Students generally have some experience in using the various IT tools, applications and online services that may be needed to make an IT product:
- experience in creating and editing sounds, images, video and other components
- access to applications for creating websites, DTP products, databases and other products
- knowledge of how to use online components for accomplishing a particular task (i.e. creating calendars, finding locations on maps, sending emails, code for particular effects, etc.)
- awareness of online services for hosting (i.e. websites, DTP products or other IT solutions)
However, when student and their client have decided what kind of product needs to be created, there is a major amount of research, investigation and experimentation that must take place in order to create a ‘professional-like’ product. Unfortunately, this is usually not well-documented in the resources listed in Criterion B, Criterion D nor in Criterion E (as needed).
Rarely does a student have all of the knowledge and skills to develop the product envisioned by the client. However, there is an expectation that a well-designed and functional product will be the outcome. Students need to bridge this gap.
What kinds of research are required for ITGS projects?
The first question may be: what kinds of solutions have been designed by professionals in similar situations. The ITGS Product is not expected to be of the same quality as produced by a professional, but would demonstrate a reasonable knowledge of the processes involved in producing an ITGS product.
Let’s suppose, for this purpose, the client is the supervisor of a school club or newspaper and they would like the outcome to be a DTP product.
The questions that emerge are:
- what content will be required in the journal or newspaper?
- how will it be produced? which applications will be required?
- how will it be distributed/accessed (online, printed or both)?
A good starting point is to research journals or newspapers have been produced by the school or other schools and to critically evaluation what features may be relevant to the proposed product. The sources of content will need to be determined which will also depend upon the method(s) used for development, distribution and access.
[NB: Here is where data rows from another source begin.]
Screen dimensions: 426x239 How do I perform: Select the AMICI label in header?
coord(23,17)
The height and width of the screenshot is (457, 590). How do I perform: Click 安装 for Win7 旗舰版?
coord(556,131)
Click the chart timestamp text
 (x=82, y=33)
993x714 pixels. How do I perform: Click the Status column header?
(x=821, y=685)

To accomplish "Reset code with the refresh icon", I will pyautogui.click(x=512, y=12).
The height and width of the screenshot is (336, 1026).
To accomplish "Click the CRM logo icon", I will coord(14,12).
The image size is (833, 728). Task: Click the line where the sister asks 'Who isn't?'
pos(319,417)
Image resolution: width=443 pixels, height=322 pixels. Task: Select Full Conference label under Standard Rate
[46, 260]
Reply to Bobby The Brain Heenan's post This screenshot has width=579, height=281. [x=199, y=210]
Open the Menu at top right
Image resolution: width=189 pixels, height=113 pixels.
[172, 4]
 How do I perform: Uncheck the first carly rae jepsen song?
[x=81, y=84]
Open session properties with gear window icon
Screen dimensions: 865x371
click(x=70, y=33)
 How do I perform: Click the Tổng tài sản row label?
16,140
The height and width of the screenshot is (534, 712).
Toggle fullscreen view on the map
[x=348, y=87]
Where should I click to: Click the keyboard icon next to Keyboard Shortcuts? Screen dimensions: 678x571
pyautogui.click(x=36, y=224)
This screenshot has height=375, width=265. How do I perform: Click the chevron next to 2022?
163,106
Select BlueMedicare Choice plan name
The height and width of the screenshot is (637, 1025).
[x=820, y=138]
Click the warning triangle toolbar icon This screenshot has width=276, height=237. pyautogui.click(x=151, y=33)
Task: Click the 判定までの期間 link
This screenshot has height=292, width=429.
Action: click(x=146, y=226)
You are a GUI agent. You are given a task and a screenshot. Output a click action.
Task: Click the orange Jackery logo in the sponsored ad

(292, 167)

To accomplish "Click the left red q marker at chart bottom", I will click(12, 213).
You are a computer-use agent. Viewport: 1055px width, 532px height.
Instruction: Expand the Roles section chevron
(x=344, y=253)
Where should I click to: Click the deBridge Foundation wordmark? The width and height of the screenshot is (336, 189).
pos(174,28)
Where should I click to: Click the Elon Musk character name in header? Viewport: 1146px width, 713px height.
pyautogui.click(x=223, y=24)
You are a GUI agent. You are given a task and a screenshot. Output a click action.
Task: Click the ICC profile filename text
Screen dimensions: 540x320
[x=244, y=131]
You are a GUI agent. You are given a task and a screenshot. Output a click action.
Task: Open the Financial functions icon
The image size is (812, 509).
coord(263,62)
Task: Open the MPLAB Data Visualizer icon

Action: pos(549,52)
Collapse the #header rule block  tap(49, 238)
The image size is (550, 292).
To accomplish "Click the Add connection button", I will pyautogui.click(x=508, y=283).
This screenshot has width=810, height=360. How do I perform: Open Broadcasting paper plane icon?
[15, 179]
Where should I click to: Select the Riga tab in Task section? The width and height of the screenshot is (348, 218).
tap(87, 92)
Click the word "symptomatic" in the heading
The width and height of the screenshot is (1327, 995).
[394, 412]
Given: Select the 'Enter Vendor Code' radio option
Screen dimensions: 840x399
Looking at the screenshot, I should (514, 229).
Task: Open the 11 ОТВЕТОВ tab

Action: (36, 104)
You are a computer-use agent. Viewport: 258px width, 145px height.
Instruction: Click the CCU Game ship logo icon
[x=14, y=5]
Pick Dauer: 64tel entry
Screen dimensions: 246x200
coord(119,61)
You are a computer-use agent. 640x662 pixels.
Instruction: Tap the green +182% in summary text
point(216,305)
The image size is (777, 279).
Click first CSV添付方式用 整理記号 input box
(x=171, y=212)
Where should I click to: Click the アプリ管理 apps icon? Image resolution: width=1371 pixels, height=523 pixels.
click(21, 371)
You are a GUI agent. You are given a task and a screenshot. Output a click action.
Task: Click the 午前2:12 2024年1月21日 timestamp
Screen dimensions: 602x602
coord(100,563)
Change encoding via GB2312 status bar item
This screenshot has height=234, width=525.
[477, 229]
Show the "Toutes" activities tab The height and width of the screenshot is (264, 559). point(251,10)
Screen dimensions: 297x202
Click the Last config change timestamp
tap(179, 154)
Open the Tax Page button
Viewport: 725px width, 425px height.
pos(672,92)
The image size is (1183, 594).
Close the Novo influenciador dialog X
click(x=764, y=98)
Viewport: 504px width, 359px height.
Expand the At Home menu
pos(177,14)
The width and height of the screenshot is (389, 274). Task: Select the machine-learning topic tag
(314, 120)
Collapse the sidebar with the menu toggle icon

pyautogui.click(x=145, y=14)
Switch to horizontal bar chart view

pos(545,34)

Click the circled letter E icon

Next, once these methods have been determined, more exemplars need to be examined with respect to good practice. There are numerous online sources for ‘best practice’ in designing every type of IT product. Time is well spent in looking at the work of professionals for ideas.
Along with best practice, an accepted method of design needs to be researched. DTP products require a different type of design to journals or newspapers presented as websites. Each has their distinctive method of showing both the overall structure and internal structure of the product. Also the design of the DTP product may also be influenced if the product will only be printed or whether it will be hosted on a website such as Issuu. School examples are provided on the site.
Lastly, the student may decide to use a technique or tool for which they have little knowledge. There is a wealth of online tutorials both from the companies that develop applications and also from developers who have used the tools. YouTube is a good source for these tutorials from IT educators and consultants.
Lastly, all sources used in the development of the product must be correctly cited in Criterion D and Criterion E (as needed). The IB has produced a document for this purpose: Effective citing and referencing.
Developing a DTP product as an ITGS Project has been used as an example. However, all products require research, investigation and hands-on experimentation before designing the solution.